Os principais veículos de comunicação têm se empenhado em destacar narrativas absurdas de desigualdade geracional, retratando os baby boomers como vilões que supostamente estão tirando vantagem de seus filhos e netos por meio desses programas sociais. Um exemplo recente é uma coluna do New York Times, escrita por Gene Steurele e Glenn Kramon, que reitera essa retórica.
A premissa básica deles é que os baby boomers recebem muito mais da Previdência Social e do Medicare do que contribuíram ao longo de suas vidas.
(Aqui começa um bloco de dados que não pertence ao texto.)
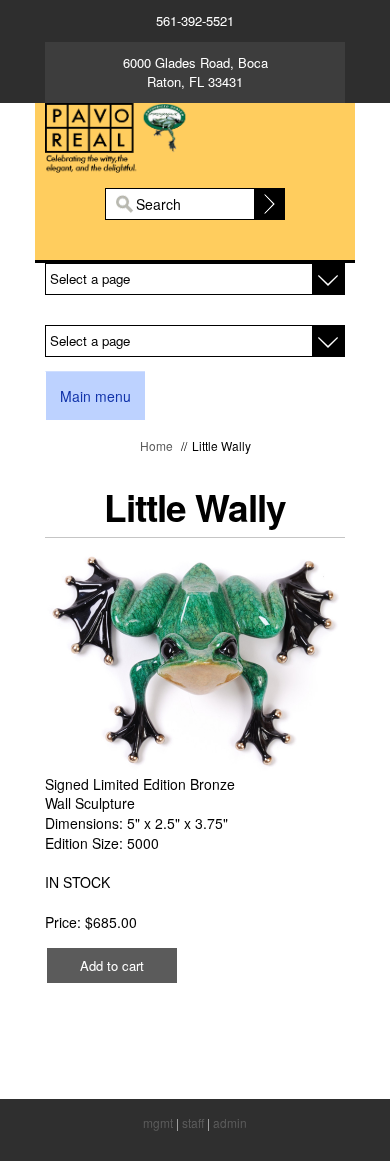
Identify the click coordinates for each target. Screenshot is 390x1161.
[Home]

No entanto, essa narrativa se revela bastante distorcida, mesmo de acordo com os próprios cálculos de Steurele.
Segundo Steurele e sua coautora Karen Smith, um trabalhador médio que se aposentar aos 65 anos em 2025 terá pago impostos previdenciários com valor presente de R$ 1,95 milhão, e receberá benefícios com valor presente de R$ 1,97 milhão. Já um trabalhador de alta renda que tenha contribuído com o teto da Previdência Social, atualmente cerca de R$ 800 mil anuais, terá pago R$ 4,76 milhões em impostos, mas receberá benefícios de R$ 3,17 milhões.
Para casais, especialmente aqueles com apenas um cônjuge contribuinte, a relação é ainda mais vantajosa para os beneficiários, embora essa configuração seja incomum. Contudo, em um cenário onde aumentar impostos para quem ganha menos de R$ 2 milhões ao ano é um tabu político, poucos se mostram dispostos a retirar benefícios de aposentados de baixa renda.
Os autores ainda apontam um subsídio maior no Medicare, mas a questão é que esse suposto "subsídio" decorre principalmente dos custos exorbitantes da saúde nos Estados Unidos, que são o dobro dos de outros países ricos sem, no entanto, proporcionar melhores resultados. Pagamos preços inflacionados a empresas farmacêuticas, fornecedores de equipamentos médicos e profissionais de saúde. Os reais beneficiários desses subsídios são esses setores, e não os aposentados.
O verdadeiro problema enfrentado pelos jovens é a concentração de renda no topo da pirâmide, e não o dinheiro destinado aos aposentados por meio da Previdência Social e do Medicare, por mais que o New York Times insista no contrário.